Friday, September 19, 2008
Outside the Legion
After work this afternoon I took the 38 Geary out to the California Palace of the Legion of Honor in San Francisco's Lincoln Park. The summer blockbuster show of women Impressionists ends this weekend, and I had waited to see it until the tourist crowds slacked off. On my approach to the museum (out on a bluff near the Golden Gate Bridge, in heavy fog) I started snapping samples of the outdoor sculpture that stands about on the grounds and in the courtyard.

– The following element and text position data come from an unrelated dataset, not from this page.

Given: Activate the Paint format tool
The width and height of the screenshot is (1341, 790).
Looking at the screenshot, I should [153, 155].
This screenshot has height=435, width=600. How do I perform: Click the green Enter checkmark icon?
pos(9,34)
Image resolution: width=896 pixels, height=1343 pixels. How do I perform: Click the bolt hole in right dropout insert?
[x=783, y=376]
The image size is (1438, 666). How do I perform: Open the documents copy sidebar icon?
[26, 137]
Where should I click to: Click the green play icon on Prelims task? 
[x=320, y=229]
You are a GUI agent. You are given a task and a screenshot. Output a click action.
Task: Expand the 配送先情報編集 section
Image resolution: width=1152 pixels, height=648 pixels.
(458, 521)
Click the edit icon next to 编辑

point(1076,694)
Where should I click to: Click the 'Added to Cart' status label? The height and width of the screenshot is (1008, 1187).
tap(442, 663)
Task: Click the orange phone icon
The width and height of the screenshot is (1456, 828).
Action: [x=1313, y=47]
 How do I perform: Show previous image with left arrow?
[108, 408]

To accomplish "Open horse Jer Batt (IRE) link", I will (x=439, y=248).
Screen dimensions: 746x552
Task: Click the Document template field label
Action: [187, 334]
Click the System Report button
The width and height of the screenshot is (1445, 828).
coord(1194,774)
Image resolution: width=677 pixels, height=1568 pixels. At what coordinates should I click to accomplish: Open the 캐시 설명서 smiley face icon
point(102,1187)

The building was completed in the early 1920s as a memorial to the California soldiers who died in World War I. Creating it was the pet project of the professional-beauty-turned-grande-dame Alma de Bretteville Spreckels. Born in San Francisco in the 1880s Alma was forced to quit school at 14 and go to work making deliveries for her mother's laundry business. Working as a nude model for artists proved more lucrative and made her locally famous, but also notorious. Marriage to sugar baron Adolph Spreckels in 1908 funded Alma's conquest of San Francisco society. Prior to building the Legion as a gift to the city, she created an enormous Beaux Arts mansion for herself and Adolph at 2080 Washington Street, a site chosen (like that of the museum) for its sweeping Bay views. Today the writer Danielle Steele owns the house, but the people of the city own the museum, and Alma Spreckels is still fondly remembered.